__Given text__
The chain rule for the moving endpoint gives
\begin{align*}
\delta y=h(b)+y'(b)\delta b.
\end{align*}
Solving for $h(b)$ gives
\begin{align*}
h(b)=\delta y-y'(b)\delta b.
\end{align*}
Substituting this into the boundary identity gives
\begin{align*}
0=L_{y'}(b,y(b),y'(b))(\delta y-y'(b)\delta b)+L(b,y(b),y'(b))\delta b.
\end{align*}
Now group the coefficient of the horizontal endpoint velocity $\delta b$ and the coefficient of the vertical endpoint velocity $\delta y$:
\begin{align*}
0=\left(L(b,y(b),y'(b))-y'(b)L_{y'}(b,y(b),y'(b))\right)\delta b+L_{y'}(b,y(b),y'(b))\delta y.
\end{align*}
Since $L_{y'}=\partial_{y'}L$ by definition, this is exactly the dot product identity
\begin{align*}
\left(L(b,y(b),y'(b))-y'(b)\partial_{y'}L(b,y(b),y'(b)),\partial_{y'}L(b,y(b),y'(b))\right)\cdot(\delta b,\delta y)=0.
\end{align*}
The key point is that the term $-y'(b)\partial_{y'}L$ appears because a horizontal displacement of the endpoint also changes the endpoint ordinate along the original curve by $y'(b)\delta b$.

__Dataset entries__
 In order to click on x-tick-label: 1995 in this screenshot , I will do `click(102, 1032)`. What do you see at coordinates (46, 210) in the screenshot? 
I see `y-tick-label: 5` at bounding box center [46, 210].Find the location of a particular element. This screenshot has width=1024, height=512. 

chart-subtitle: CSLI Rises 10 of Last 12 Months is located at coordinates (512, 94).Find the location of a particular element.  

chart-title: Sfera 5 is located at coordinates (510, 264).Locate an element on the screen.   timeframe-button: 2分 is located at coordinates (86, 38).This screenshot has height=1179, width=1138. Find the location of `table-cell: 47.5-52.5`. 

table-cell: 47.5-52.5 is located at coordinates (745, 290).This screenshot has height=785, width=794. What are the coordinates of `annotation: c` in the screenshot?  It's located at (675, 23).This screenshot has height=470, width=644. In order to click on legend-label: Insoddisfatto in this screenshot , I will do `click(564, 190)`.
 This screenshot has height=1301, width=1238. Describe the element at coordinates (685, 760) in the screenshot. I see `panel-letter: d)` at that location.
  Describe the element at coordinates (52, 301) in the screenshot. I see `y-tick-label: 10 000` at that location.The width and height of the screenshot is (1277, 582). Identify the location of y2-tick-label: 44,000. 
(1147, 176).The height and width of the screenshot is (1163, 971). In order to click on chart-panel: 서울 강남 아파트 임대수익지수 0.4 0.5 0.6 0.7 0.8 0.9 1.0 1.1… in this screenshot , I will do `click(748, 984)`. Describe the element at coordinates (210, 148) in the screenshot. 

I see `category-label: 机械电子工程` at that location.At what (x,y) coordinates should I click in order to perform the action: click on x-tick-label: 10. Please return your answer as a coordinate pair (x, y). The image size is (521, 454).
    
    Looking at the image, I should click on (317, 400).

__Try it__
Reproduce the derivation of the moving-endpoint condition at the top of the page verbatim, from its first line to its last.

__Exercise solution__
The chain rule for the moving endpoint gives
\begin{align*}
\delta y=h(b)+y'(b)\delta b.
\end{align*}
Solving for $h(b)$ gives
\begin{align*}
h(b)=\delta y-y'(b)\delta b.
\end{align*}
Substituting this into the boundary identity gives
\begin{align*}
0=L_{y'}(b,y(b),y'(b))(\delta y-y'(b)\delta b)+L(b,y(b),y'(b))\delta b.
\end{align*}
Now group the coefficient of the horizontal endpoint velocity $\delta b$ and the coefficient of the vertical endpoint velocity $\delta y$:
\begin{align*}
0=\left(L(b,y(b),y'(b))-y'(b)L_{y'}(b,y(b),y'(b))\right)\delta b+L_{y'}(b,y(b),y'(b))\delta y.
\end{align*}
Since $L_{y'}=\partial_{y'}L$ by definition, this is exactly the dot product identity
\begin{align*}
\left(L(b,y(b),y'(b))-y'(b)\partial_{y'}L(b,y(b),y'(b)),\partial_{y'}L(b,y(b),y'(b))\right)\cdot(\delta b,\delta y)=0.
\end{align*}
The key point is that the term $-y'(b)\partial_{y'}L$ appears because a horizontal displacement of the endpoint also changes the endpoint ordinate along the original curve by $y'(b)\delta b$.